SC volta a tentar mudar política de cotas raciais mesmo após derrota no Supremo

Relator na Alesc vota pela constitucionalidade da proposta, mas pedido de vista adia análise após protestos

Menos de três meses depois de o Supremo Tribunal Federal (STF) derrubar a lei que proibia cotas raciais nas universidades catarinenses, deputados aliados do governador Jorginho Mello (PL) voltaram a propor mudanças na política de ações afirmativas do estado.
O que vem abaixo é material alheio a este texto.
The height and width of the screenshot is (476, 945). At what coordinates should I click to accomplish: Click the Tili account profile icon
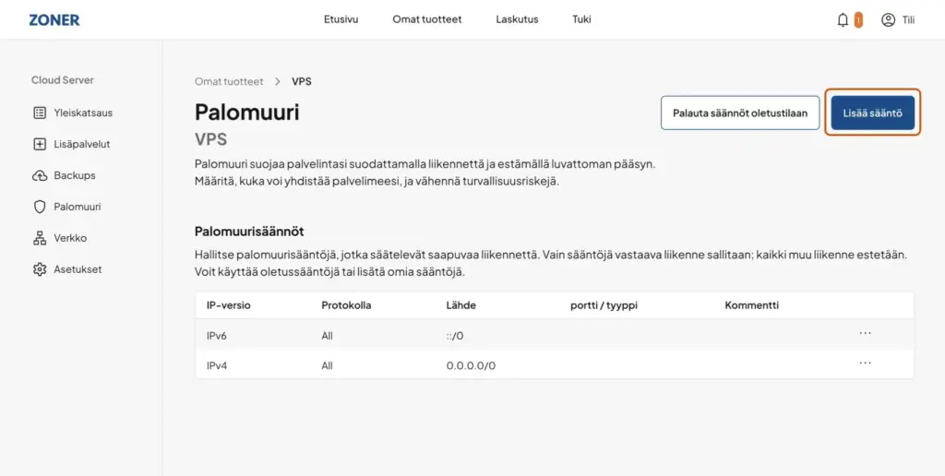(x=889, y=20)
Desta vez, em vez de extinguir a reserva de vagas para estudantes negros, o projeto restringe seu alcance ao condicioná-las a critérios de renda e limitar o total de vagas reservadas.

A proposta, de autoria do deputado estadual Alex Brasil (PL) — o mesmo que propôs a lei derrubada —, começou a ser analisada nesta terça-feira, dia 14, pela Comissão de Constituição e Justiça da Assembleia Legislativa de Santa Catarina.

O relator da matéria, deputado Maurício Peixer (PL), votou pela constitucionalidade do texto. A apreciação, porém, foi interrompida após um pedido de vista do deputado Napoleão Bernardes (PSD), em uma sessão marcada por bate-boca entre parlamentares e protestos de estudantes e representantes do movimento negro.